Il y a eu une soirée extraordinaire et j'en garde un souvenir ému.( depuis le Directeur est parti!)
Je me souviens, sur cette scene magnifique de ce theatre, de la mére et sa fille kabyles venant de ces quartiers où on va prelever à tous moments des ADN recitant des poémes devant lui de Mahmoud Darwich. c'était un grand moment.

 
Courageux anonyme
15H06 12/10/2007

Dans un autre registre, la chanson de Brel: Madeleine elle ne viendra pas

 
17H32 12/10/2007

Bonjour, je suis une grande adepte de la poésie de Darwich, traduite, car je ne suis pas arabophone, je pense néanmoins que j'en goûte la beauté à sa juste valeur. Je sais aussi que Mahmoud Darwich n'est PAS un chantre de la haine. Il suffit de voir le documentaire Ecrivains des frontières, un voyage en Palestine(s), film documentaire de Samir Abdallah et José Reynès pour le comprendre.
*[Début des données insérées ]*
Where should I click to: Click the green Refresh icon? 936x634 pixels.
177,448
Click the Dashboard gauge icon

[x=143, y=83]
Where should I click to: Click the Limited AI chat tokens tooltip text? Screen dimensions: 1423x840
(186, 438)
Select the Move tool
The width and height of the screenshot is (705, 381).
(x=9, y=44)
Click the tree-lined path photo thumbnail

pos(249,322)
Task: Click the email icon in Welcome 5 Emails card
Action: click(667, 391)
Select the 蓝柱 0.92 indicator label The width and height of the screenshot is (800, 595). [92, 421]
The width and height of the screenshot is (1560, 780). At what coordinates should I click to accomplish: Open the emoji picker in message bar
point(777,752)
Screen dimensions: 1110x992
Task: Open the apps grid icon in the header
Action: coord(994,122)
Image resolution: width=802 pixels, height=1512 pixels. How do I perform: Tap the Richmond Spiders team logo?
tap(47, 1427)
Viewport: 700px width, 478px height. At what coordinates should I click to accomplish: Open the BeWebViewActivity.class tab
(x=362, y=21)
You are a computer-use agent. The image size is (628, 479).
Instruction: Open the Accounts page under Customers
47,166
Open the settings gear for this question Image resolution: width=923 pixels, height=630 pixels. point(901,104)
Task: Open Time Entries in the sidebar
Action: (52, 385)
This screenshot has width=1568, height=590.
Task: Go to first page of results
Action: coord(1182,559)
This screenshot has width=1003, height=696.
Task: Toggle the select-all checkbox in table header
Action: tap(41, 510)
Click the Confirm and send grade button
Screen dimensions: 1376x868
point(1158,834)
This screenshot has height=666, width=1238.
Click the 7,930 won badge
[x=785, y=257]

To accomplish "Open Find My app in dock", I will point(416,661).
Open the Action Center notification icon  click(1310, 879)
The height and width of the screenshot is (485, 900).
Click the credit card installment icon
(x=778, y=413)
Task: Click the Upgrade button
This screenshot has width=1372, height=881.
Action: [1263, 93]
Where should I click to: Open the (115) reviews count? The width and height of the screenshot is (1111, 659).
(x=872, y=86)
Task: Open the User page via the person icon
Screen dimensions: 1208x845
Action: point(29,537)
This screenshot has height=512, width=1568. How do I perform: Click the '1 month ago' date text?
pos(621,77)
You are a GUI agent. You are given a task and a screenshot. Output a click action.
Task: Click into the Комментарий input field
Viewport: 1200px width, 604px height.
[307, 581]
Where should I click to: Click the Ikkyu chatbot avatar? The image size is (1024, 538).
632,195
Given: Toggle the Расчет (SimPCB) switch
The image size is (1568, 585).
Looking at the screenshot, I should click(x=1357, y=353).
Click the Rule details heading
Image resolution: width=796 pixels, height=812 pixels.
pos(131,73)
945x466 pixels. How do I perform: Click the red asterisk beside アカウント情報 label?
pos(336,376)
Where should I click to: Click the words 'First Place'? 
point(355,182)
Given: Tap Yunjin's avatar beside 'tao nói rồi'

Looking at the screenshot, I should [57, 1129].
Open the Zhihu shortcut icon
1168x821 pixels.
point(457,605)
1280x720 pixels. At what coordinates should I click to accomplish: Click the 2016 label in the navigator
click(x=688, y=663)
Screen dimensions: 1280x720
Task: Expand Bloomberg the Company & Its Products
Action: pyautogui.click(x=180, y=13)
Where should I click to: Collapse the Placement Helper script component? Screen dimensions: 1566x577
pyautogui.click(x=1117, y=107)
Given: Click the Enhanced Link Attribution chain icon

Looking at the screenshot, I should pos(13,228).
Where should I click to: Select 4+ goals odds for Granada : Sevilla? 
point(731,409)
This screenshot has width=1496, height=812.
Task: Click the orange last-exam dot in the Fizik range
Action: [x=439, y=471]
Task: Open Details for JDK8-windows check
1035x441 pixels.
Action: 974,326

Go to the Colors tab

Je suis très heureuse qu'un cycle ait été proposé autour de cet immense poète. Outre les lectures de poèmes de ces derniers jours, j'ai eu aussi l'occasion de voir la pièce de Wissam Arbache adaptée du poème Murale et je me permets de conseiller à tous les amoureux de poésie de prendre le temps de se rendre à la Maison de la Poésie, pour savourer une heure de finesse et de beauté, une heure de réflexion sur la vie et le sens de l'existence dans un décor magnifique et interprété brillament par Jean-Damien Barbin et une actrice syrienne particulièrement talentueuse.

 
Courageux anonyme
01H05 13/10/2007

"Un chantre de la haine " Diantre que dites-vous ?
c'est la preuve que vous n'avez jamais entendu parler de Darwich ! C'est la preuve que vous ne savez pas que son premier amour est une femme juive, lui le palestinien! C'est juste la preuve que Darwich n'appartient pas à votre monde d'entreprise, un monde où les humains sont "des unités", tenter de mettre une étiquette à Darwich, c'est le méconnaitre !
Darwich est le chantre de Rita, de l'amour, de la paix. Darwich est à lui seul une patrie, celle qui réunit les amoureux des oliviers et d' as-salâm/ shalom fi Jérusalem wa Ramallah.
Maryam.

 
Courageux anonyme
01H02 15/10/2007

Il semble que Darwich faisait partie des probables lauréats au Nobel :
http://passouline.blog.lemonde.fr/2007/10/10/demain-cest-nobel/

pour une prochaine fois peut-être ?

soirée magnifique, je confirme. J'ai pu découvrir cet auteur que je ne connaissais que trop peu. La poésie de Darwich atteint parfois les cîmes.